I could be wrong -- I have been before, believe it or not.
We've seen the rumors -- a day doesn't fly by without rumors.
MLB Daily Dish has them all rounded up:
You can't go a day with the Tigers offering Porcello, not offering Porcello, listening to offers for Porcello or turning down offers for Porcello. It's great for trade rumors, and we've taken advantage with a few headlines of our own at Bless You Boys.
But realistically -- it's just not going to happen.
When there's smoke, there is almost never fire when it comes to the Detroit Tigers.
And although some would say, when Dombrowski flat out denies the rumors, what else is he supposed to say? I wonder why people are more willing to give the benefit of the doubt to rumor-mongering columnists and anonymous sources than a guy putting his name to a statement.
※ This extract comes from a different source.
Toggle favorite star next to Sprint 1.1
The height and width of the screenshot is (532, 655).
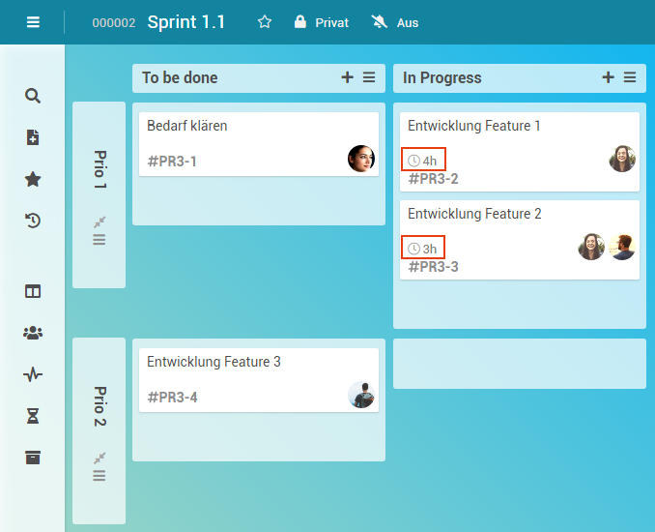pyautogui.click(x=265, y=22)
"I will legitimately say, 100 percent, I have not proposed a deal (involving Porcello) to one other club all spring.
"Does it mean I don't listen? No. You always listen to what people have to say. Is it gonna happen? Most likely not."
Ask yourself why would the Tigers really shop Porcello.
The reason, of course, people believe Porcello is moveable is due to the emergence of left-hander Drew Smyly. With an all-righty rotation, it would make sense to move Smyly into it to break up the monotony. But it's not a requirement. Teams -- the Tigers are one of them -- have done pretty well for themselves with a flood of right-handers in the rotation. The team does not have to make a move to make space for Smyly. A franchise within spitting distance of the World Series would be wise to keep a little insurance around.
Nor do the Tigers have great options waiting in the wings in the minors. Casey Crosby has not impressed. He simply cannot put the baseball where he wants to. The likely rotation at Triple-A Toledo behind him is even less impressive. The Tigers are supposed to trade Porcello to make room for Smyly and cross their fingers that there are no injuries, no ineffective starters and that Crosby will find his command and control, or a career minor-leaguer will suddenly be effective when he's promoted to the big leagues?
That is way too much wishful thinking and not nearly enough depth. It in no way makes sense to move Porcello or any other starting pitcher.
And for what? To fill a hole at closer? What's more valuable: an effective starting pitcher or a closer? If you said closer, you've been taken in by the cult of the save stat. The Tigers do not desperately need one, despite what some of the national media experts think. The front office does not flail about in desperation, either.
Some think continuing to hold out will net Detroit a better deal from a desperate team closer to the start of the regular season. Our old friend Matt Wallace recently searched through past trade archives to see what kind of deals are even done near the end of spring training, and the pickings were slim. So it seems unlikely teams will meet the Tigers' needs.
The Tigers have a high asking price, too, because they need to be sure they're getting enough in return to compensate for his value to the organization. If other GMs don't feel the same about Porcello as the Tigers do, that's fine. Each franchise is in a different spot right now. Some are panning for prospects, some are being fitted for rings.
This is a franchise that doesn't make big moves until it has to -- and right now, it doesn't have to. All the narratives and all the rumors in the world aren't going to change that.
If Porcello is moved before the season, I'm sure I'll hear a few statements of "told you so!"
But, I don't think that's going to happen -- that's why I'm willing to write this column.
There's smoke -- oh there's plenty of smoke. I just don't believe there's fire.